== Segment start ==
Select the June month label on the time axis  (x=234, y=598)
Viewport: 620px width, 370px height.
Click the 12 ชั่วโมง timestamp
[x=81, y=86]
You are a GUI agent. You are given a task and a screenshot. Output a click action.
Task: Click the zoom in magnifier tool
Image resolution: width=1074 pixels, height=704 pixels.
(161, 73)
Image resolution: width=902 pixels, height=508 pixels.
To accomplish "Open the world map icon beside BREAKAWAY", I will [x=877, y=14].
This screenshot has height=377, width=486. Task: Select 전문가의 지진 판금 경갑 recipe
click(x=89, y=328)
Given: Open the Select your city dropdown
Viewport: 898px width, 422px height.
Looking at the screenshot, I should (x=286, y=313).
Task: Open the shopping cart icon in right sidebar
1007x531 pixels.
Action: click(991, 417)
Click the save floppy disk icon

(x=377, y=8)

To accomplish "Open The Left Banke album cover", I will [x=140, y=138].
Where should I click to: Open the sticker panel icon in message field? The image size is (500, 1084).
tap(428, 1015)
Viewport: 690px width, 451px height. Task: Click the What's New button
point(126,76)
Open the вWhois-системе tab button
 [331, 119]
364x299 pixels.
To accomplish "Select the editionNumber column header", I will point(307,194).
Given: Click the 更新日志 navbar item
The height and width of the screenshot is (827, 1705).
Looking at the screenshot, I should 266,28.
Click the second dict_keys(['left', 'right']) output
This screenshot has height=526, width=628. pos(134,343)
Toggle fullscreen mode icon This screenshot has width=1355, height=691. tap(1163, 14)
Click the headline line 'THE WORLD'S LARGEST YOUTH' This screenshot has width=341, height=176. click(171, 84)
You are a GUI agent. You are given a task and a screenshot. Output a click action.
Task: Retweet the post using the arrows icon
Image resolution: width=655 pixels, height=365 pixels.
== Segment end ==
▶ **What is required**
Once you have read the records above, please copy them out exactly.

▶ **Answer to this exercise**
Select the June month label on the time axis  (x=234, y=598)
Viewport: 620px width, 370px height.
Click the 12 ชั่วโมง timestamp
[x=81, y=86]
You are a GUI agent. You are given a task and a screenshot. Output a click action.
Task: Click the zoom in magnifier tool
Image resolution: width=1074 pixels, height=704 pixels.
(161, 73)
Image resolution: width=902 pixels, height=508 pixels.
To accomplish "Open the world map icon beside BREAKAWAY", I will [x=877, y=14].
This screenshot has height=377, width=486. Task: Select 전문가의 지진 판금 경갑 recipe
click(x=89, y=328)
Given: Open the Select your city dropdown
Viewport: 898px width, 422px height.
Looking at the screenshot, I should (x=286, y=313).
Task: Open the shopping cart icon in right sidebar
1007x531 pixels.
Action: click(991, 417)
Click the save floppy disk icon

(x=377, y=8)

To accomplish "Open The Left Banke album cover", I will [x=140, y=138].
Where should I click to: Open the sticker panel icon in message field? The image size is (500, 1084).
tap(428, 1015)
Viewport: 690px width, 451px height. Task: Click the What's New button
point(126,76)
Open the вWhois-системе tab button
 [331, 119]
364x299 pixels.
To accomplish "Select the editionNumber column header", I will point(307,194).
Given: Click the 更新日志 navbar item
The height and width of the screenshot is (827, 1705).
Looking at the screenshot, I should 266,28.
Click the second dict_keys(['left', 'right']) output
This screenshot has height=526, width=628. pos(134,343)
Toggle fullscreen mode icon This screenshot has width=1355, height=691. tap(1163, 14)
Click the headline line 'THE WORLD'S LARGEST YOUTH' This screenshot has width=341, height=176. click(171, 84)
You are a GUI agent. You are given a task and a screenshot. Output a click action.
Task: Retweet the post using the arrows icon
Image resolution: width=655 pixels, height=365 pixels.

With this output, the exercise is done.